This is for Historical Tapestry's blog challenge. P is for Poppies.
It is sometime during the early years of the 19th century, and tall-masted ships rule the seas. One ship, the Ibis, is a siren, drawing together misfits and heros as it travels from Baltimore to the mouth of the Ganges. Slowly, the disparate lives of Zachary, a mulatto freedman; Deeti, a brave Bengali peasant woman; Paulette, a vivacious Frenchwoman orphaned in India; Neel, a rajah fallen from grace; and so many others weave together, in and around the Ibis as she prepares to embark on her next journey.
Ghosh sets himself an ambitious task, introducing the reader to over a dozen memorable characters whose lives eventually will wind together in the belly of the Ibis, all while capturing the particular historic moment of Britain's Indian colonies just prior to the Opium Wars in China. This is a rich, rich, book, with memorable detail in every paragraph.

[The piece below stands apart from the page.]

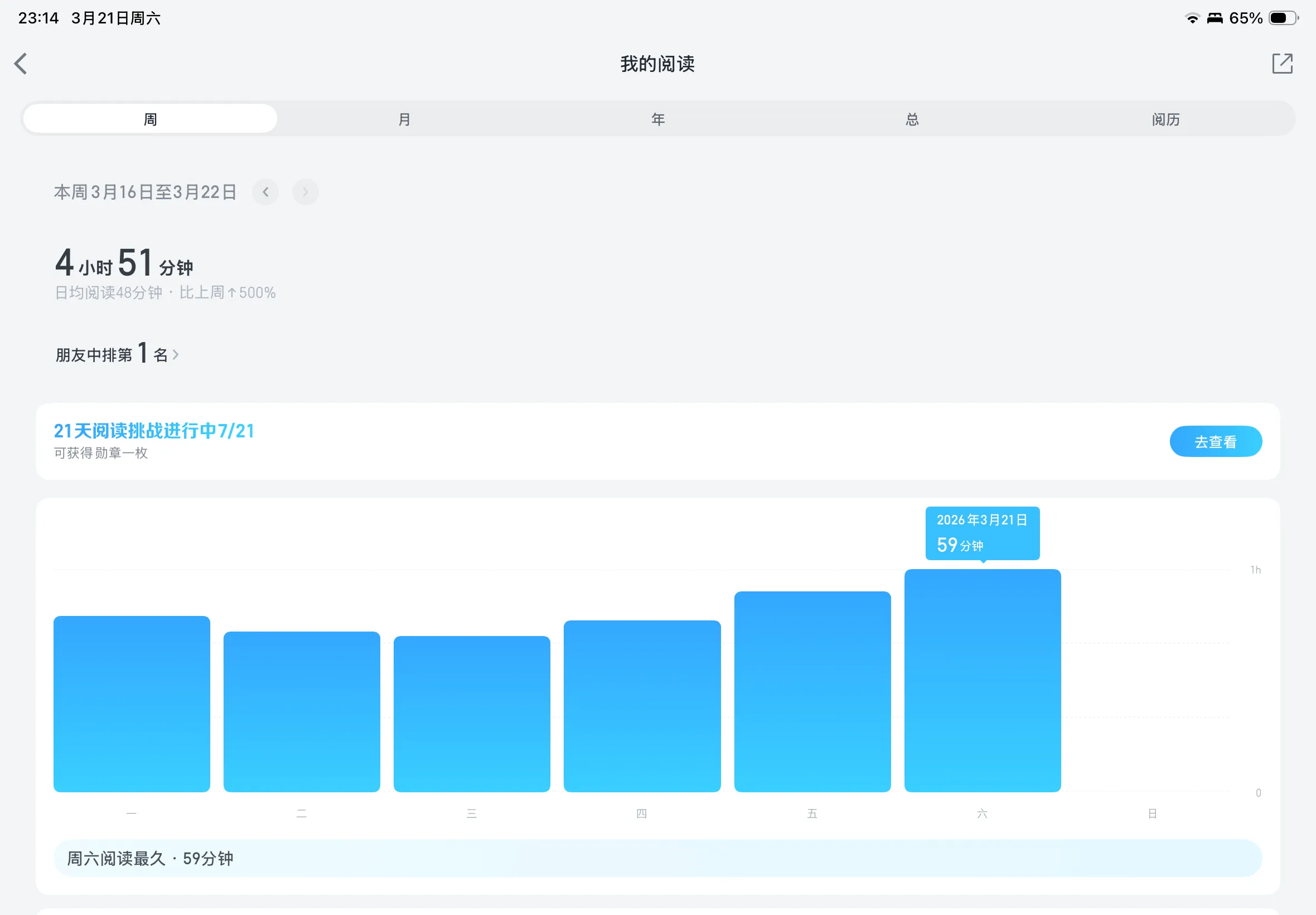
Task: Tap the battery indicator icon
Action: [x=1282, y=18]
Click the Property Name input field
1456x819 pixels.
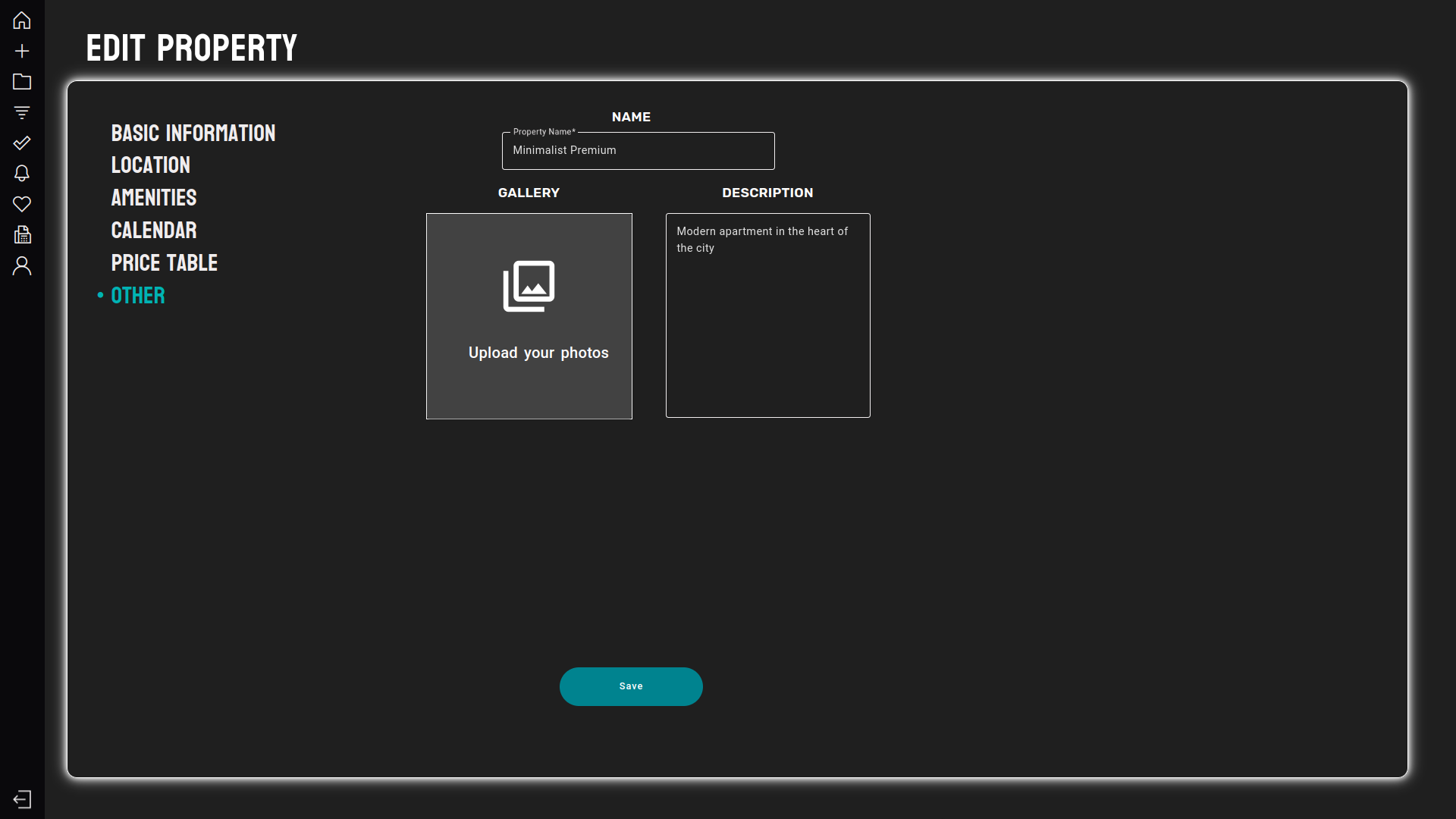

At first, such ambition feels unwieldy, as the individual trajectories of the characters tarry in forming an overarching narrative. But Ghosh delivers on his promise, and with gusto. I dare anyone to finish this book without caring deeply about the main characters, and not hanging in suspense for the next book of what promises to be a superlative trilogy.
2 comments:
I found you via HT's leter challenge -- what a fascinating sounding book! It's a setting I am completely unfamiliar with -- but I'm so adding it to the top of my TBR!
Thanks Audra, I hope you enjoy it! It was a little slow going for the first quarter or so of the book, but definitely worth hanging in there!